To-do lists are something we are all familiar with at Strong. Many of us have them digitized, even automated. And while these methods do keep us on track, they may not be the most efficient.
The Ivy Lee Method
In the early 20th century, Charles M. Schwab was president of the Bethlehem Steel Corporation and one of the most successful men in his industry. Always seeking ways to improve, he called upon productivity expert Ivy Lee. Today, Lee is remembered as one of the founding fathers of public relations, but he was a master of business and efficiency even outside of that.
When the two men met, Lee needed only one thing: 15 minutes with each of Schwab’s executives. He promised Schwab that he would owe him nothing that day. Instead, Lee asked that he wait three months, then pay him whatever he saw reasonable. Schwab ended up writing Lee a check for around $400,000 in today’s money.
So, what did Lee do in those 15-minute sessions that generated such impressive results?
Mastering the To-Do List
This simple method helped Schwab’s company to achieve peak productivity.
- Before you leave at the end of the day, write down the six most important tasks you need to accomplish the next day. Stick to only six.
- Arrange these items in order of their true importance.
- When you arrive the next day, focus on the first task on the list. Keep working until task 1 is complete, then move on to task 2.
- Continue moving through the list, moving any unfinished tasks to the next day.
- Repeat this process for each working day.
Applying the Method at Work
Now, you may be wondering how such a simple method could be applicable to an environment like Strong’s. It appears that the simplicity of the list is actually one of its most valuable features. It’s easy to feel overwhelmed with a myriad of tasks, not knowing where exactly to begin.

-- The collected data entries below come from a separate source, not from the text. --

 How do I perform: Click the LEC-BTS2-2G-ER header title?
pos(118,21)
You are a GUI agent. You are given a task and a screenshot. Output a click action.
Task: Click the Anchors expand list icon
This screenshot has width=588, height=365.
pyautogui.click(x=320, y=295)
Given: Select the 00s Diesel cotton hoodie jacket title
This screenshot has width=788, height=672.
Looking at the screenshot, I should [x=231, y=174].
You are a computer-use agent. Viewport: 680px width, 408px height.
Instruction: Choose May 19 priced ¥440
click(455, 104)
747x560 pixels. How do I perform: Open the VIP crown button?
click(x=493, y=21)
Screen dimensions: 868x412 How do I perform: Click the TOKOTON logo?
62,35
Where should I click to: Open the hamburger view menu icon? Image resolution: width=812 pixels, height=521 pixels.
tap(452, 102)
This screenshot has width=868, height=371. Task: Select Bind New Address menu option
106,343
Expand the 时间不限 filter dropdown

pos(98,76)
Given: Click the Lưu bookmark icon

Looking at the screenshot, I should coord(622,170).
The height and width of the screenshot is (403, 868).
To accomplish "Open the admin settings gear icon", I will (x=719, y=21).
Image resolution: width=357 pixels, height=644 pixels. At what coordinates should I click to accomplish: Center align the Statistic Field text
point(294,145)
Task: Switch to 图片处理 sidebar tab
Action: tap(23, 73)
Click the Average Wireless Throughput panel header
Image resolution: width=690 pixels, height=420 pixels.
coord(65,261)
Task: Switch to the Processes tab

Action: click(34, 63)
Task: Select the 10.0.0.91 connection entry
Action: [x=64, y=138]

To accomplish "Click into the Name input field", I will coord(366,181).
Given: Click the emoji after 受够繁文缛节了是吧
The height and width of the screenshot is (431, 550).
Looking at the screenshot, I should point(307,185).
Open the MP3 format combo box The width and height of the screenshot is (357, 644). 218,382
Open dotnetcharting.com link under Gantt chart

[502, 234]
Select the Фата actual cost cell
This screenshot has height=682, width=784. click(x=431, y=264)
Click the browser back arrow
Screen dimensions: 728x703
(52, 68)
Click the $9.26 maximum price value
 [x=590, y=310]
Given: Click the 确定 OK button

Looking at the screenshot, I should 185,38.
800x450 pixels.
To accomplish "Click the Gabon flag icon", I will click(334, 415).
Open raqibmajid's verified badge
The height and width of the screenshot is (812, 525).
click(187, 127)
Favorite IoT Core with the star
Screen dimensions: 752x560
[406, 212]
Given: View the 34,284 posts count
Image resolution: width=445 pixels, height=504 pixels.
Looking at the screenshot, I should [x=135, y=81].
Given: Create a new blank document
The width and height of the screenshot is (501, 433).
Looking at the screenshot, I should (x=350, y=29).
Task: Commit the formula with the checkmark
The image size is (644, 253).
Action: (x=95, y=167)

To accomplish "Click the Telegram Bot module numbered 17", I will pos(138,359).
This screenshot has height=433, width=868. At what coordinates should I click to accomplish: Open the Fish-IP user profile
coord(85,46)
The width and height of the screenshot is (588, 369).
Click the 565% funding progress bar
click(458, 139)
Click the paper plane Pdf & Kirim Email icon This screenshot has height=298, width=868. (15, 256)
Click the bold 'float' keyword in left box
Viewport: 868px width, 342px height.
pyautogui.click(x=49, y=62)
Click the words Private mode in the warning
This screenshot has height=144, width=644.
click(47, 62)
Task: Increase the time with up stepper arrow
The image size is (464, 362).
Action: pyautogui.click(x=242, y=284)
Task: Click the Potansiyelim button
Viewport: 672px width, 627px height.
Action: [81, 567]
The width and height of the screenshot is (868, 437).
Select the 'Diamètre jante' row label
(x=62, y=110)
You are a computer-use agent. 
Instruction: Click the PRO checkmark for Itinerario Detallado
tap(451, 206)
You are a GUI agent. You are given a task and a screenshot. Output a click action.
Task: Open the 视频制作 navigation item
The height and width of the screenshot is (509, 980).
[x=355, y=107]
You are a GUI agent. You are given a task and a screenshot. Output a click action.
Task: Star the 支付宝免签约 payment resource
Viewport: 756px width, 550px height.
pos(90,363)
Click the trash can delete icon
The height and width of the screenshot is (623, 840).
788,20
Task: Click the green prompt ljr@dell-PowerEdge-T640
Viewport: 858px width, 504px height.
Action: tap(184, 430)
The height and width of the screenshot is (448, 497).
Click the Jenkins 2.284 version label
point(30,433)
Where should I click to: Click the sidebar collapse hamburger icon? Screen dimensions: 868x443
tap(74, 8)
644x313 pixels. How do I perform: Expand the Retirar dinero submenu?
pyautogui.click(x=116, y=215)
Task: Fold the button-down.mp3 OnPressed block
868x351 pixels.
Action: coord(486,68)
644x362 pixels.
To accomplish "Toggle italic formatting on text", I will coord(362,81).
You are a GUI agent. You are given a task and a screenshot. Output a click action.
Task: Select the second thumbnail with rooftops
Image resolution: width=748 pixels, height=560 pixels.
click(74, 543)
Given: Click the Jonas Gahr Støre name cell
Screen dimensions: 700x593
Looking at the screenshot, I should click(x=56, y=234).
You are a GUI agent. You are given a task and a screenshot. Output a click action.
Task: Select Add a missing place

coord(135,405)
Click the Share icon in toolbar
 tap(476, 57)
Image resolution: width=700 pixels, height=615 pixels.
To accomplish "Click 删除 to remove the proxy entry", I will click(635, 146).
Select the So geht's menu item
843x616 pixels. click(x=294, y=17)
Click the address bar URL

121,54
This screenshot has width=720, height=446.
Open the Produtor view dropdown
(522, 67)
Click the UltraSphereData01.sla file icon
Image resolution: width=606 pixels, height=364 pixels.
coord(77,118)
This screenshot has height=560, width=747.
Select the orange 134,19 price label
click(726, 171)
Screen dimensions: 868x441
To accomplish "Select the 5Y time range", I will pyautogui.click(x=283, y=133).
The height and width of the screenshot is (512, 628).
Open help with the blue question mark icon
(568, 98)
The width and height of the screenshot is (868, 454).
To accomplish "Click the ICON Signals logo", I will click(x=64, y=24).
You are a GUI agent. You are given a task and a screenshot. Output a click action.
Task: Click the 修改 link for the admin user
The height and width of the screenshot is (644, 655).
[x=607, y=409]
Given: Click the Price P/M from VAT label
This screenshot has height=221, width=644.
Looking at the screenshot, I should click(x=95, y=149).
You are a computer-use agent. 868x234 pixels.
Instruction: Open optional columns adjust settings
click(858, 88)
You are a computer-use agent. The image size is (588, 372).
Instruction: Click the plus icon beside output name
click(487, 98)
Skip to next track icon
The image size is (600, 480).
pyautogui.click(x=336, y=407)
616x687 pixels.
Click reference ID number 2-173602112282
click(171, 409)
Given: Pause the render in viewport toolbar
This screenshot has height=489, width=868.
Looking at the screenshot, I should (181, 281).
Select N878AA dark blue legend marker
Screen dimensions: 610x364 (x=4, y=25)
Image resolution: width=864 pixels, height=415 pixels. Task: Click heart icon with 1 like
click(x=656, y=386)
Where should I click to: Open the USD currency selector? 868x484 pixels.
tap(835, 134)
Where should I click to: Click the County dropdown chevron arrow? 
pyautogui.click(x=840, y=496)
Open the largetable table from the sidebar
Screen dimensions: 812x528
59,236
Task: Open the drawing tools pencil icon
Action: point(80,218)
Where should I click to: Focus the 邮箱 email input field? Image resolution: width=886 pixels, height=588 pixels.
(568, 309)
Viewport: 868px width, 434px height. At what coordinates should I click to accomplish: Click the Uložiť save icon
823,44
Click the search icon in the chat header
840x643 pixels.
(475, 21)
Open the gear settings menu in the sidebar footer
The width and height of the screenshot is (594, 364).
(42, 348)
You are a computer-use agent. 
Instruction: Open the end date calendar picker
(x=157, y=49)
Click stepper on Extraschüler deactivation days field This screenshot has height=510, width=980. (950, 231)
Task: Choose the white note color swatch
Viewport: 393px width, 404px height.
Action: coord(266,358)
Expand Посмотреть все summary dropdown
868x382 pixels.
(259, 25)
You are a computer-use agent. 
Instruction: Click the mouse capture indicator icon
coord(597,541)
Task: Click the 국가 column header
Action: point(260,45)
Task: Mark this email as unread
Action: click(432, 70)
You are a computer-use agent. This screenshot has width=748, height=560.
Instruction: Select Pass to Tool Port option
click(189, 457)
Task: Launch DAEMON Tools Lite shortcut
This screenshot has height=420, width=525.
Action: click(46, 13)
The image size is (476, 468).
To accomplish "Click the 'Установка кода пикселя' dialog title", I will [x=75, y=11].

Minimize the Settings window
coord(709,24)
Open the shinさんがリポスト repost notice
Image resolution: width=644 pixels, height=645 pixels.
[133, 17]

The Ivy Lee method gives you a starting point at the beginning of your day. You don’t have to waste time deciding what is most important or where you should begin. Instead, it has already been done for you.
Inevitably, things will come up, and hot items will find their way onto your plate. Deal with them as they come, and once everything has cooled down, return to your list.
Not every methodology works for everyone, but this is one simple strategy to keep yourself focused and not succumb to the myth that is multitasking.